• **WHAT IS NEEDED**
Turn the lines of all the entries below into one numbered list, skipping blank lines and leaving out the pictures.

>>

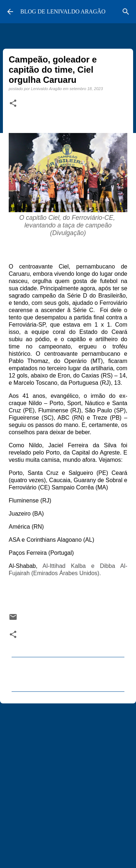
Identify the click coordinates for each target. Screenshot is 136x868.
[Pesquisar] (126, 12)
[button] (13, 104)
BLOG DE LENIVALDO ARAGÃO (63, 11)
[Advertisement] (68, 782)
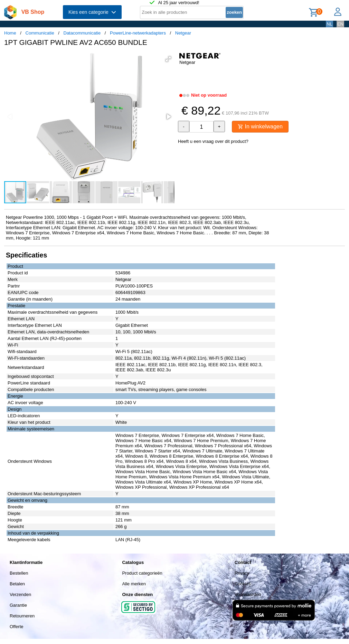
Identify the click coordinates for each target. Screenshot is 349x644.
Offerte (17, 626)
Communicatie (40, 33)
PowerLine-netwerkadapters (138, 33)
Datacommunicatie (82, 33)
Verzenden (20, 594)
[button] (168, 59)
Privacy (242, 573)
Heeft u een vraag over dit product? (213, 141)
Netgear (183, 33)
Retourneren (22, 616)
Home (10, 33)
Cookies (243, 584)
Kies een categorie (92, 12)
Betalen (17, 584)
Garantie (18, 605)
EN (340, 24)
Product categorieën (142, 573)
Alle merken (134, 584)
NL (329, 24)
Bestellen (19, 573)
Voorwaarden (248, 594)
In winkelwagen (260, 126)
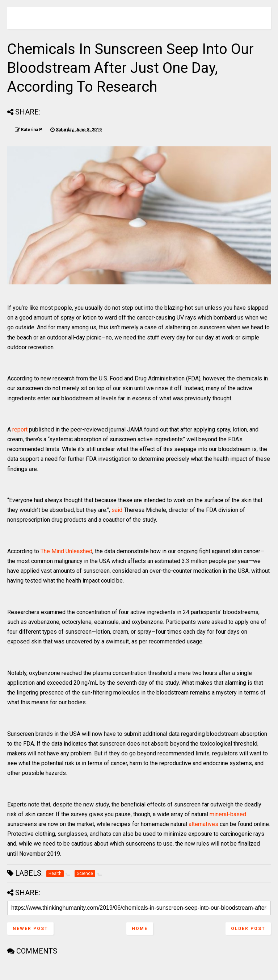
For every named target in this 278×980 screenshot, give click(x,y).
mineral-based (228, 814)
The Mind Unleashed (67, 551)
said (117, 510)
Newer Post (30, 928)
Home (140, 928)
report (20, 430)
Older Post (248, 928)
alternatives (203, 824)
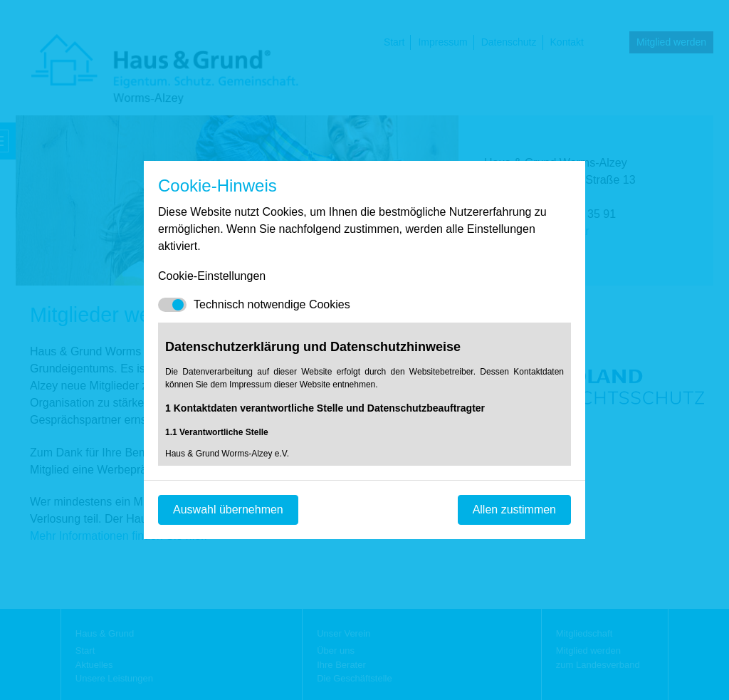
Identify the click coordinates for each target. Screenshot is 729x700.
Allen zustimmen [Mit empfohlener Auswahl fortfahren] (514, 509)
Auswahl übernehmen (228, 509)
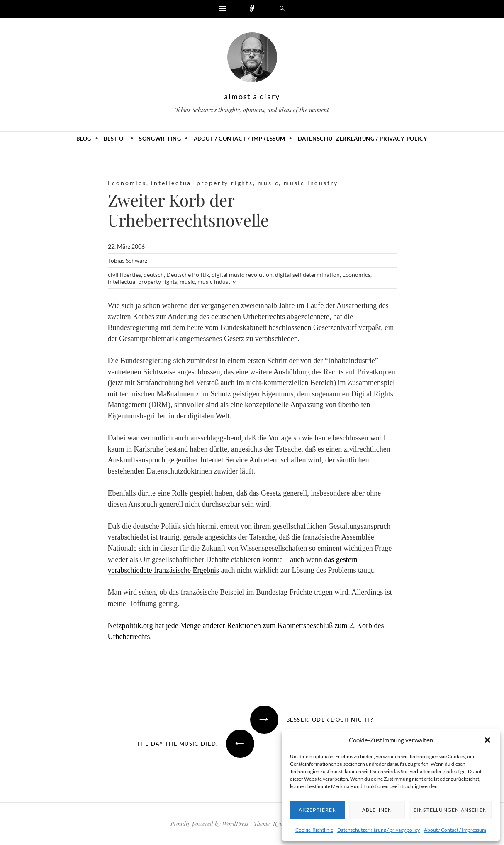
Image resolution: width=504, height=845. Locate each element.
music (268, 183)
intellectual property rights (202, 183)
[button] (487, 740)
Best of (115, 139)
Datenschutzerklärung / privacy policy (378, 830)
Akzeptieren (318, 810)
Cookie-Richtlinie (314, 830)
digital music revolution (242, 274)
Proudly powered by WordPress (209, 823)
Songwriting (160, 139)
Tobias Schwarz (127, 260)
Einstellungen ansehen (450, 810)
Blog (84, 139)
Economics (127, 183)
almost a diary (252, 96)
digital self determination (307, 274)
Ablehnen (377, 810)
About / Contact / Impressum (455, 830)
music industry (311, 183)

<<

• **RESULT OF THIS EXERCISE**
1. Identify the click coordinates for each target. Screenshot is 136x868.
2. [Pesquisar] (126, 12)
3. [button] (13, 104)
4. BLOG DE LENIVALDO ARAGÃO (63, 11)
5. [Advertisement] (68, 782)
6. Identify the click coordinates for each target. Screenshot is 349x644.
7. Offerte (17, 626)
8. Communicatie (40, 33)
9. PowerLine-netwerkadapters (138, 33)
10. Datacommunicatie (82, 33)
11. Verzenden (20, 594)
12. [button] (168, 59)
13. Privacy (242, 573)
14. Heeft u een vraag over dit product? (213, 141)
15. Netgear (183, 33)
16. Retourneren (22, 616)
17. Home (10, 33)
18. Cookies (243, 584)
19. Kies een categorie (92, 12)
20. Betalen (17, 584)
21. Garantie (18, 605)
22. EN (340, 24)
23. Product categorieën (142, 573)
24. Alle merken (134, 584)
25. NL (329, 24)
26. Bestellen (19, 573)
27. Voorwaarden (248, 594)
28. In winkelwagen (260, 126)
29. For every named target in this 278×980 screenshot, give click(x,y).
30. mineral-based (228, 814)
31. The Mind Unleashed (67, 551)
32. said (117, 510)
33. Newer Post (30, 928)
34. Home (140, 928)
35. report (20, 430)
36. Older Post (248, 928)
37. alternatives (203, 824)
38. Identify the click coordinates for each target. Screenshot is 729x700.
39. Allen zustimmen [Mit empfohlener Auswahl fortfahren] (514, 509)
40. Auswahl übernehmen (228, 509)
41. Image resolution: width=504, height=845. Locate each element.
42. music (268, 183)
43. intellectual property rights (202, 183)
44. [button] (487, 740)
45. Best of (115, 139)
46. Datenschutzerklärung / privacy policy (378, 830)
47. Akzeptieren (318, 810)
48. Cookie-Richtlinie (314, 830)
49. digital music revolution (242, 274)
50. Proudly powered by WordPress (209, 823)
51. Songwriting (160, 139)
52. Tobias Schwarz (127, 260)
53. Einstellungen ansehen (450, 810)
54. Blog (84, 139)
55. Economics (127, 183)
56. almost a diary (252, 96)
57. digital self determination (307, 274)
58. Ablehnen (377, 810)
59. About / Contact / Impressum (455, 830)
60. music industry (311, 183)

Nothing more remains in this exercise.